The briskness of her reply makes heat bloom in my chest. I stride toward her, even as the bear growls, showing her yellow teeth. “You knew we were here for the turul. All this time and you didn’t say a word.”
“Of course I knew,” Tuula snaps. “You wouldn’t trudge this far north except to make some reckless grab for power. And the Woodsmen all want the same thing. If they’re not trying to stamp out the Juvvi, they’re trying to steal the magic that keeps us safe from them.”
I turn to Gáspár, heart pounding. He hasn’t taken a step closer toward us, but his hand has gone to his ax. Storm clouds are brushing across his face.
“Why bother saving us, then?” I bite out. “Why not leave us to die?”
Tuula’s mouth puckers, like she’s tasted some fruit gone foul. “I told you, wolf-girl. I’m not entirely black-hearted. Woodsmen are human, underneath those ridiculous uniforms and all their fanatically devout loathing. I hoped that in your gratitude I might persuade you to give up this senseless quest.”
Her voice is relentlessly smooth, and it makes an awful helplessness well up inside of me. Gáspár’s words are circling my head like a flock of crows, my father’s coin burning me through the fabric of my cloak.
“You may be content hiding here in the corner of the world,” I say, and this time I look toward Szabín, too, scowling under her hood, “but there are so many people who don’t have the protection of the ice and snow and magic. If the turul is the only thing that can match Nándor’s power, you’re damning them by concealing it.”
“I’m not concealing anything.” Tuula steps toward the bear, resting her hand on the breadth of its huge shoulders. “The turul is not for you to find. And perhaps I made a mistake, not leaving you to freeze. The prince has gotten his poison into you—you might as well swear fealty to their god, too, because your village will not take you back if you deliver the turul right into the hands of the king.”
Rage sweeps through me with such a viciousness that it makes my eyes water. I look at Gáspár, blank-faced, stupidly. I have tried for so long not to think of Virág, not to think of the turul tumbling out of the sky, my arrow in its breast. But I have always known, of course, the truth: that killing the turul will sever me from Keszi for good. I cannot go limping back to Virág with its blood still wet on my hands; she would let the wolves at me this time, and not feel a twitch of guilt.
I open my mouth, but no words rise from my throat. The bear huffs, moisture beading on its black nose. And then Gáspár says, “It’s no use.”
Words rise quickly, furiously. “What?”
“It’s no use prodding her; she won’t reveal the turul.” His voice is hard and flat, and he gives Tuula a flint-eyed stare. “Besides, we’ve lost too much time already. Saint István’s feast is in seven days, and if I linger any longer here, I won’t be able to stop him.”

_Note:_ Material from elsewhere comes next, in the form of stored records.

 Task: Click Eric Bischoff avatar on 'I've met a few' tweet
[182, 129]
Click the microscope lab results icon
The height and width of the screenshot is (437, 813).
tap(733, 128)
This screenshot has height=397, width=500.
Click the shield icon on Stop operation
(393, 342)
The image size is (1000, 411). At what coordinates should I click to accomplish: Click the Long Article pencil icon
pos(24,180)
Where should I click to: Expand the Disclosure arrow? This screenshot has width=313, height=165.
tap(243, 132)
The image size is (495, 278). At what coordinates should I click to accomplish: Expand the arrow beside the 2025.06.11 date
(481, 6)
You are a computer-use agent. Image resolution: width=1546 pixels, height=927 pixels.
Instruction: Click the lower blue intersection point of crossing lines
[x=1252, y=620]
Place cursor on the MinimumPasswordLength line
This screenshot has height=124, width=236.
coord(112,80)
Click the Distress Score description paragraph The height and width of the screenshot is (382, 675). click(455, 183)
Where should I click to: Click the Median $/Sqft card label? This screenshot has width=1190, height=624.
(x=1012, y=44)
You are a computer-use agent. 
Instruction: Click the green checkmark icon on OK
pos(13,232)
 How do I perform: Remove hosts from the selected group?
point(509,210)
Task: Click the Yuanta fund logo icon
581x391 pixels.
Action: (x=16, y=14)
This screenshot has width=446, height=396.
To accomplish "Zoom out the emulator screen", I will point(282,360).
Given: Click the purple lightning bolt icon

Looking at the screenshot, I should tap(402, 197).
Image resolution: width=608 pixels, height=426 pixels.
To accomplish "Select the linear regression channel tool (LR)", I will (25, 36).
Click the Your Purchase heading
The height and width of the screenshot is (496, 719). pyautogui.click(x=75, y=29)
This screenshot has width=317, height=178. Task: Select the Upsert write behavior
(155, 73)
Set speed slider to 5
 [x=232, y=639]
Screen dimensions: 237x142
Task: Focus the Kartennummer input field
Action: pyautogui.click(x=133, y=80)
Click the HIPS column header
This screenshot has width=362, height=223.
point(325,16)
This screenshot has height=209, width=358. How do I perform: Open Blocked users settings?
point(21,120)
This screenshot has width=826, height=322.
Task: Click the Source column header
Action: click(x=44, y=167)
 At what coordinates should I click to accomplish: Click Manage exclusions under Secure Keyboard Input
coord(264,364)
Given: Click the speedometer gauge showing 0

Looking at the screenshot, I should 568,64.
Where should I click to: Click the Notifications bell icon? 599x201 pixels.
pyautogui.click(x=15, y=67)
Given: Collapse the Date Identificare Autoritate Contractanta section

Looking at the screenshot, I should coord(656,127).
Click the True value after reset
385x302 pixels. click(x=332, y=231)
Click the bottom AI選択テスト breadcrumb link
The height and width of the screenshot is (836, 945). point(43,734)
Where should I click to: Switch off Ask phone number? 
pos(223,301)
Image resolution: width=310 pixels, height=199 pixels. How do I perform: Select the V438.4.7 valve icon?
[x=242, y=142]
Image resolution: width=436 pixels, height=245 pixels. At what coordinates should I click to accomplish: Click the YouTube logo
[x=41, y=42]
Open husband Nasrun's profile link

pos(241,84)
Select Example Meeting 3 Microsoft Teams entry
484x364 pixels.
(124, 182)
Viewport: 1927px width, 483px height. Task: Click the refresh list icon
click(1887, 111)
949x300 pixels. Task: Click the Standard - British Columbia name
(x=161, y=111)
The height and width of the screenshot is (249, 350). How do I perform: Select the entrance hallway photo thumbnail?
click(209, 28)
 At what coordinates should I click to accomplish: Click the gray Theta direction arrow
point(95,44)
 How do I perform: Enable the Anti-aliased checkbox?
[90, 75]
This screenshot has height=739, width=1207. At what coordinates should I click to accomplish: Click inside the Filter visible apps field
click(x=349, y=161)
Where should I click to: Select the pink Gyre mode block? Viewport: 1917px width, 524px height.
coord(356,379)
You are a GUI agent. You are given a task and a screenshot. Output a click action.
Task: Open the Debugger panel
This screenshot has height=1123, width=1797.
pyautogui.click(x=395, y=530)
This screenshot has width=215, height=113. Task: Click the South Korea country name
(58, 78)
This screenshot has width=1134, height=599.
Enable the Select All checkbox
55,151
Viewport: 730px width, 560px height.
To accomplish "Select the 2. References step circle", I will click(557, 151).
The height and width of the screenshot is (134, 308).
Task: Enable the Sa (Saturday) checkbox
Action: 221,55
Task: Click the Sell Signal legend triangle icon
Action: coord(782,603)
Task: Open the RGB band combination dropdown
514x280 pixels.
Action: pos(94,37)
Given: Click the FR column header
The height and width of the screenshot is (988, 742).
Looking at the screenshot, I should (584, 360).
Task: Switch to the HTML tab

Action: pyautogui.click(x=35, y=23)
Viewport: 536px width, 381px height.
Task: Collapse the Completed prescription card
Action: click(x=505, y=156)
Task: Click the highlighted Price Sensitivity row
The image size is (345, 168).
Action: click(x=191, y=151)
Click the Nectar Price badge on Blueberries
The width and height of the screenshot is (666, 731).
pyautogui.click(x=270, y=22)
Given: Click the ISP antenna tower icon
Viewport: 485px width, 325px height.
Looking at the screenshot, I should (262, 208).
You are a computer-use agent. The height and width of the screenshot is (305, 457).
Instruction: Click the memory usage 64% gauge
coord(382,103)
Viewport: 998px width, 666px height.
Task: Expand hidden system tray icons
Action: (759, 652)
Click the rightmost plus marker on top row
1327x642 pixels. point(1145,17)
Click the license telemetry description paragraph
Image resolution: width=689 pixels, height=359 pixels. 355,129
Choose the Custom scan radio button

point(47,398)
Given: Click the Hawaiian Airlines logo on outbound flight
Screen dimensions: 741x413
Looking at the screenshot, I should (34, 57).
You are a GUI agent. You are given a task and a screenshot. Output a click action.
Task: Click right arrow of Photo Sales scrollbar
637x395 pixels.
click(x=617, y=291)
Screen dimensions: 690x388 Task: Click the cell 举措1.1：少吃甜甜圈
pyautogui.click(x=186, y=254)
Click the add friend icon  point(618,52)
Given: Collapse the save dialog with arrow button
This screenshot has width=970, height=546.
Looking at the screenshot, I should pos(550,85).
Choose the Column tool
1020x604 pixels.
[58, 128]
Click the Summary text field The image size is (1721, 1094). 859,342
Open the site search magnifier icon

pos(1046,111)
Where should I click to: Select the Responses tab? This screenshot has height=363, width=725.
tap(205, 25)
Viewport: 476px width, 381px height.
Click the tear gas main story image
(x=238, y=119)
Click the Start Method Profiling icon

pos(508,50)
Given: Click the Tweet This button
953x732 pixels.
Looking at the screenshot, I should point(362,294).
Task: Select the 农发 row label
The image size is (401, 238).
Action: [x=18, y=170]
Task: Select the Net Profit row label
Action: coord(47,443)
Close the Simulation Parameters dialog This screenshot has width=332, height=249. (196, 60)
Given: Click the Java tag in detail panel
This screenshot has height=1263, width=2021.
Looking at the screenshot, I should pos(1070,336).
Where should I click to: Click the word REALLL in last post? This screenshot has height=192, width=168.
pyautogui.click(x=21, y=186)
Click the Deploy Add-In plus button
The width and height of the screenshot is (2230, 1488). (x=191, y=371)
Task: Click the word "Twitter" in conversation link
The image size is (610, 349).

“You said you couldn’t stop him without the turul.” In turn, my voice sounds as wavering as the wind. “We struck a bargain.”
“I know.”
He says nothing more, and I can only look at him: his sharp, square jaw, his skin like polished bronze. His dark lashes and petulant lips. Only he’s not scowling now: his eye is steady, but almost too bright.
“It’s not my fault,” I manage, thinking of the Woodsmen running through our village, of all the ways that the king would find to punish Keszi. “Your father—”
“I know,” Gáspár says again, in a hushed, plying tone, like he’s trying to coax a rabbit from its burrow and into his trap. “And I swear to you that I will keep my father from having his vengeance on your village, but I have to return to Király Szek now. There’s no more time to waste.”
The tenor of his words makes me feel child-small, my face pink against the blister of the wind. “And what am I to do?”
“Go home,” he says.
For a moment, I let myself imagine it. I think of dragging myself back through the tundra, across the Little Plain, past the villagers with their pitchforks and their burning eyes, the word witch on their tongues. I think of facing down the monsters of Ezer Szem and bursting through the tree line, panting and gasping, and seeing only the other villagers’ empty stares. Katalin will breathe her blue flame at me—but not before tearing her wolf cloak off my back. The boys I’ve coupled with will look away, flushing in shame. Boróka will make her wheedling protests. I can’t even let myself think of Virág. And they will all hate me twice over, for not dying when I was supposed to.